Edmund Billings, MD, is the chief medical officer for Medsphere Systems Corporation. www.medsphere.com

3 Responses

  1. The problem is the order in which things have been done. By stimulating the use of IT on a dysfunctional healthcare system we have automated and embedded a dysfunctional system. What was needed was healthcare reform first and then embedding it with technology.
    It has not been a total waste, but I suspect in hindsight the US will look upon it as a wasted opportunity. Maybe if they had been more willing to give healthcare reform a chance back in Bill Clinton’a day they would now not be in such a dire situation.
    Other countries such as Australia and the UK can’t be too smug either. Failure to first implement the required system change before using technology to embed it is a major failing. It doesn’t need to be centrally planned, but it does need physician involvement and it does need to be courageous enough to change the status quo with a long term view. Payment reform is at the center, but quality and safety need to be intrinsic goals as well.

  2. The real value in Health IT will be seen when we efficiently utilize data, and improve workflow for all constituencies. Under our current system, neither can be achieved.

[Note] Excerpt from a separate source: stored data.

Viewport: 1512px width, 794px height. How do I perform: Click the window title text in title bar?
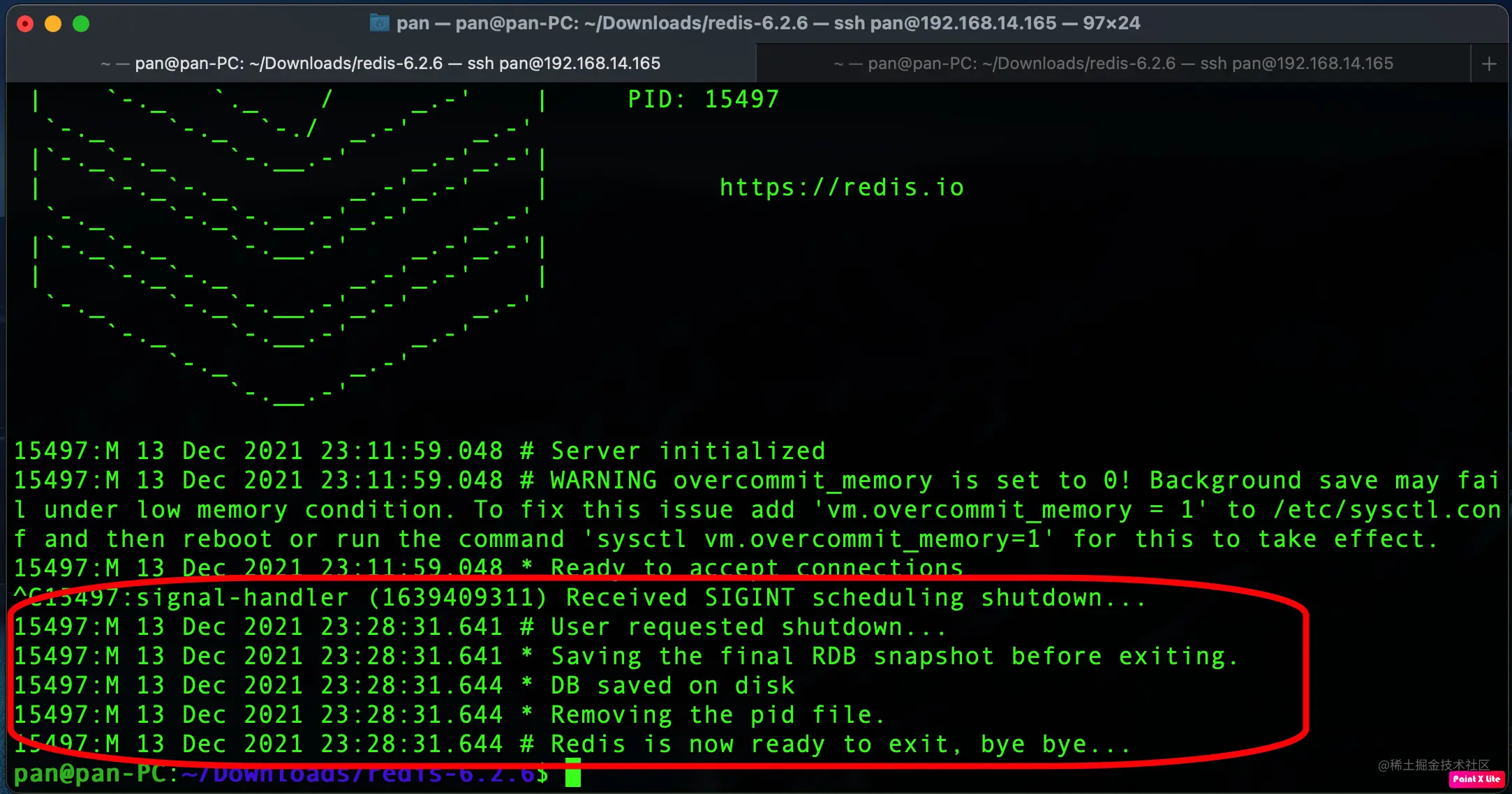[768, 23]
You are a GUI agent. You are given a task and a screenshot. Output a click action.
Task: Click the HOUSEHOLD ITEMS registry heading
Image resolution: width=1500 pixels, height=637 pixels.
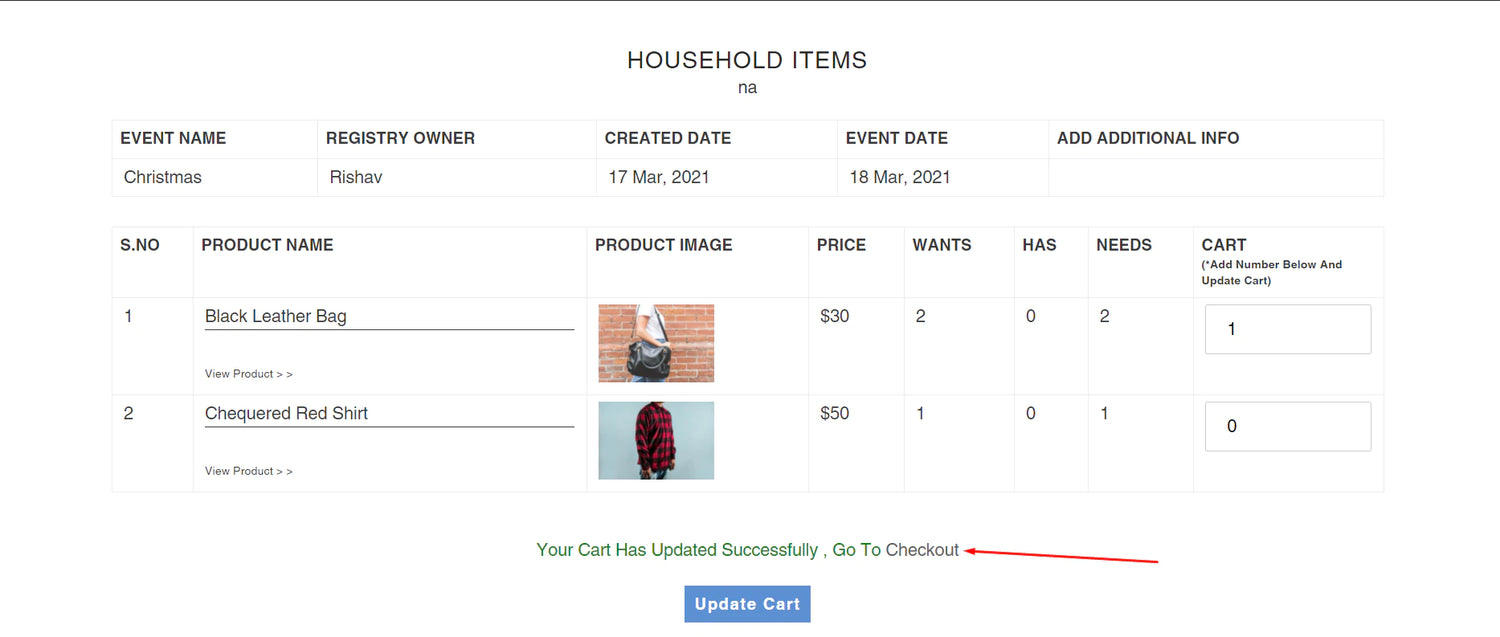pos(747,60)
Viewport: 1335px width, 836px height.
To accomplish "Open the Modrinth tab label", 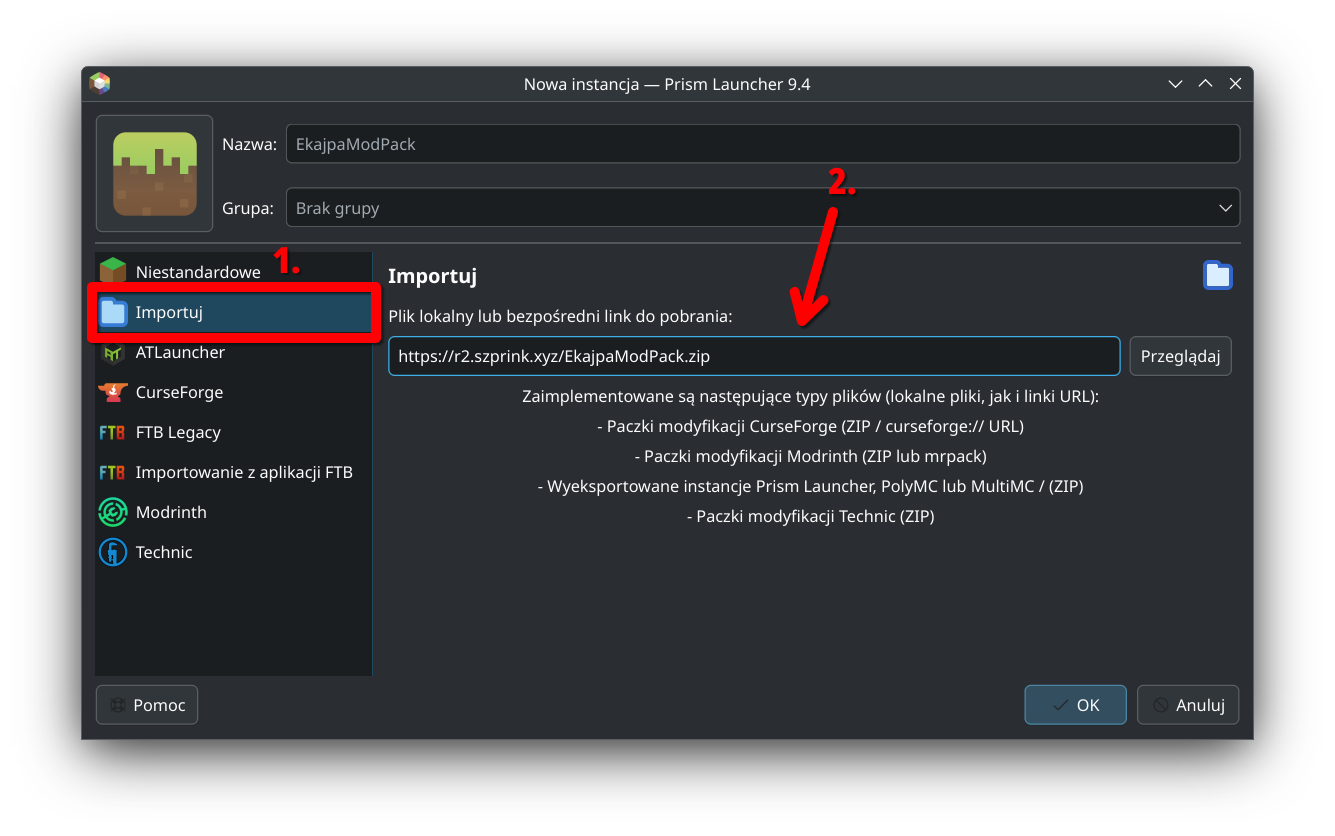I will tap(171, 512).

The short-term profitability and success of existing vendors is dependent upon carrying on in a traditional fashion, while new market participants must straddle trying to provide solutions which address where the market wil eventually go, versus what the market demands today. Further, the current pay for service approach contradicts the objective of minimizing the life-cycle cost of healthcare.

    I am confident that we will eventually improve our system, but we will make significant investment in interim steps and solutions on the path to improvement. Building solutions for a dysfunctional system can never be efficient, but politically may be the only path.

  3. Dr. Steven Dain says:

    We have put the cart before the horse! There are no good Health Informatics Standards and too many Standards Development Organizations (SDO) each with they own vested interests attempting to rapidly write standards, often with overlaps and cross purposes. They read like alphabet soup–IHTSDO, HL7,IEEE,IHE, ISO,IEC, WHO, ICD-10 not to mention each countries national organizations.
    All of these groups need to cooperate and produce informatics standards for the 21st century and not ones mired in the past.
    HL7 is not sufficiently granular to be a serious standard for all healthcare needs.
    We need to look at real-life clinical and business scenarios, and then determine what we need to meet these goals, and write standards that solve these problems.
    We need to take a step backwards, take a big breath, and then write a proper medical controlled vocabulary (SNOMED CT, ICD-10 and others) and then write a proper XML based data communications standard based on open proven standards such as Data Distribution Services (http://dds.omg.org/)
    Once we have sufficiently completed this task, should we them move forward.